DATA SUPPLIED -
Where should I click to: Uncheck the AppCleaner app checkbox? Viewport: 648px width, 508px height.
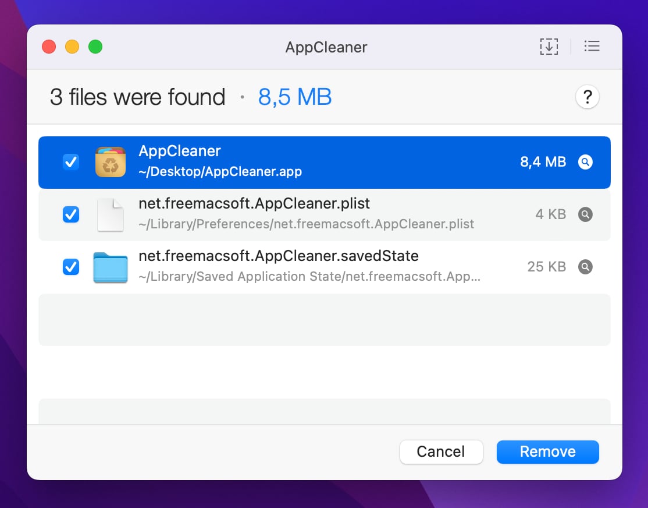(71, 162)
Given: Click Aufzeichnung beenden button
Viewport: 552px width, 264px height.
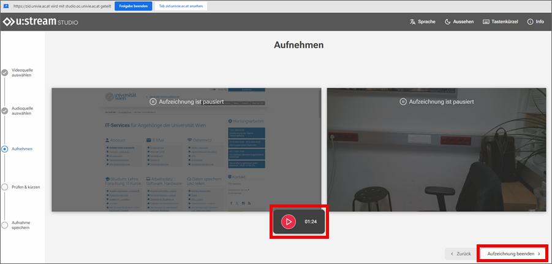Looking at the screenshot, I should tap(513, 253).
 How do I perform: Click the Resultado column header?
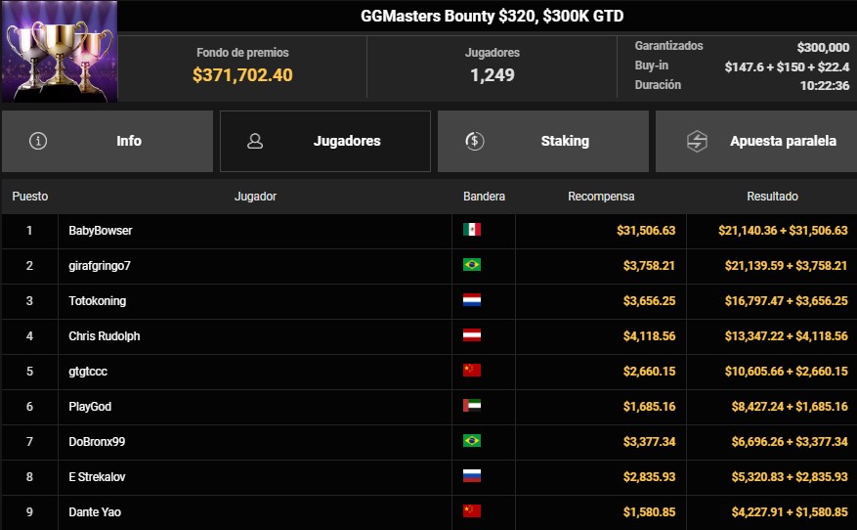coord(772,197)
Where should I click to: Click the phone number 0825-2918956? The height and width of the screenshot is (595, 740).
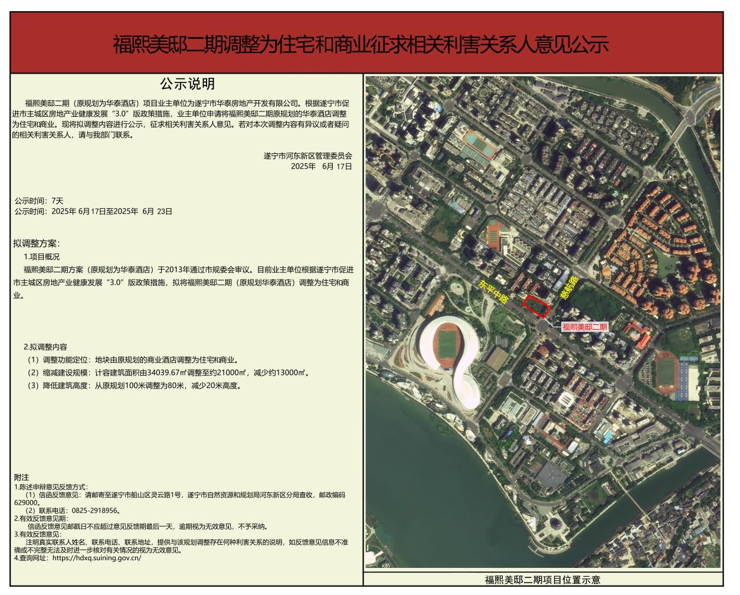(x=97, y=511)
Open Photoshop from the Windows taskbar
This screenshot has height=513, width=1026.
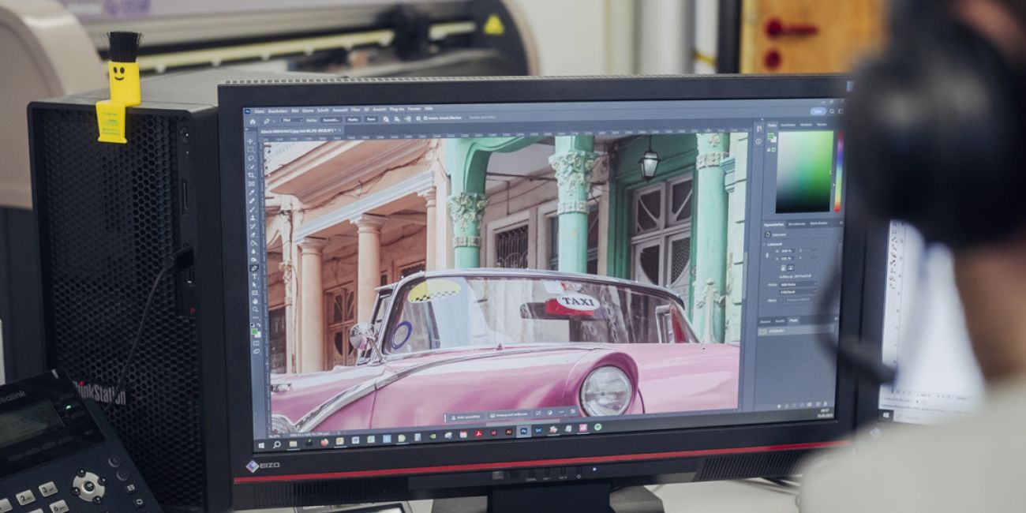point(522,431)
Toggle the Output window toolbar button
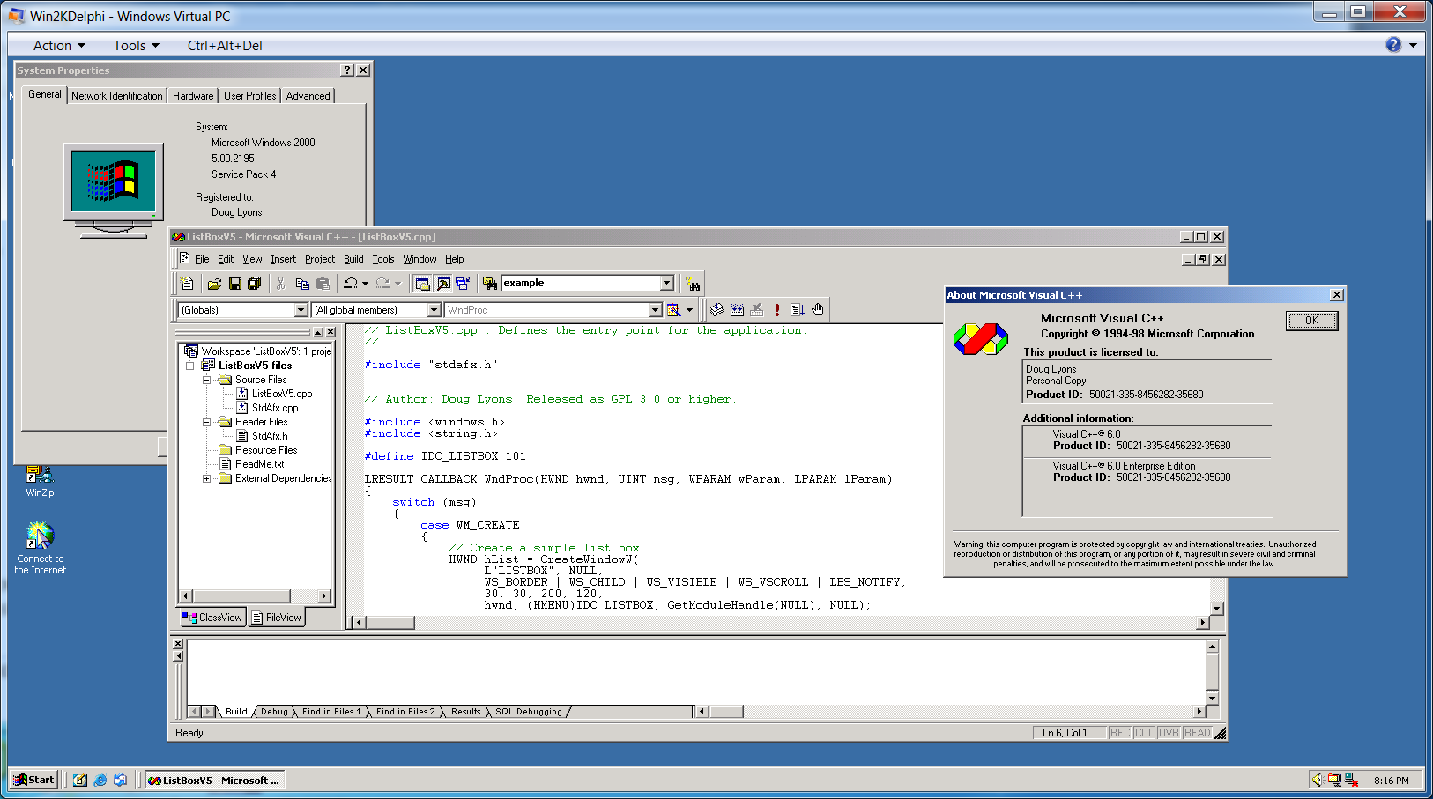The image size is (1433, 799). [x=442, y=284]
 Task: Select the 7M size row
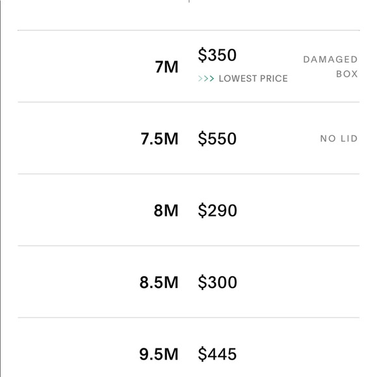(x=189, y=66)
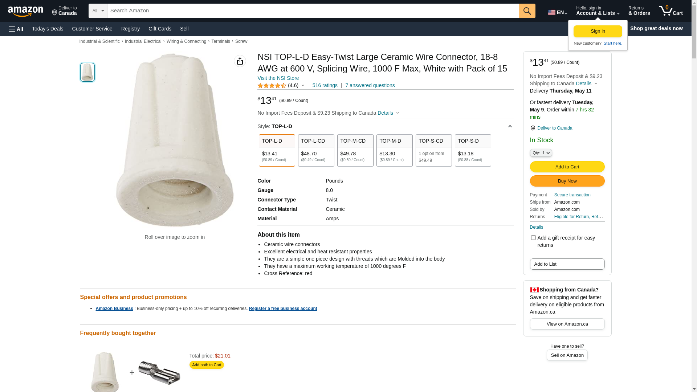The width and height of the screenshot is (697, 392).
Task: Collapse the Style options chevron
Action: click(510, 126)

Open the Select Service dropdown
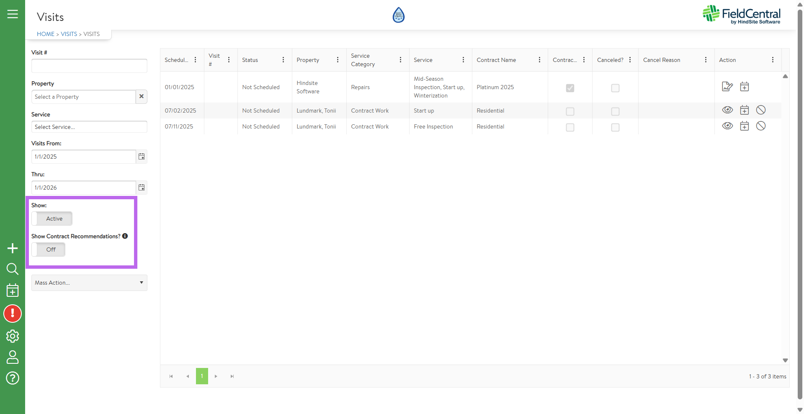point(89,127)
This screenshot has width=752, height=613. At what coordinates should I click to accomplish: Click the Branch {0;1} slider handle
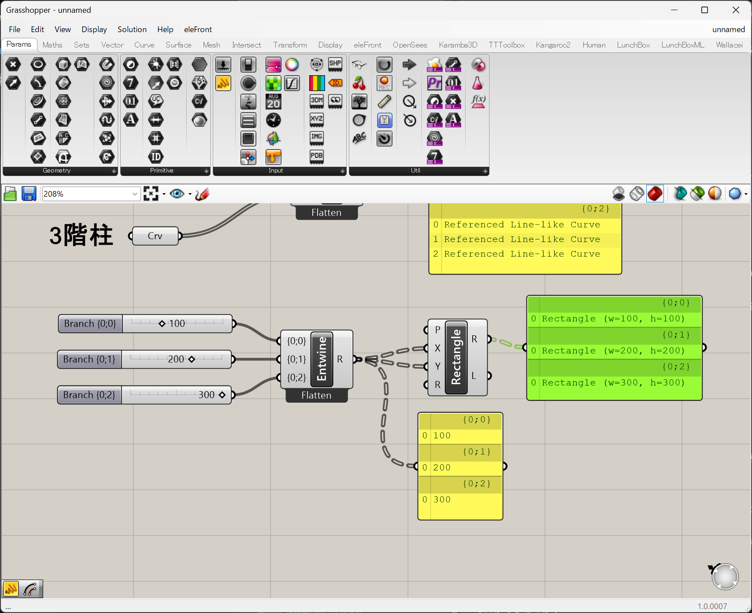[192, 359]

TASK TO CARRY OUT -
Only one thing is required here: an exact copy of the lines from the one bearing "This screenshot has width=752, height=613." through the final line above, both included, with pictures left out.

EXERCISE OUTPUT -
This screenshot has width=752, height=613. At what coordinates should I click to accomplish: Click the Branch {0;1} slider handle
[192, 359]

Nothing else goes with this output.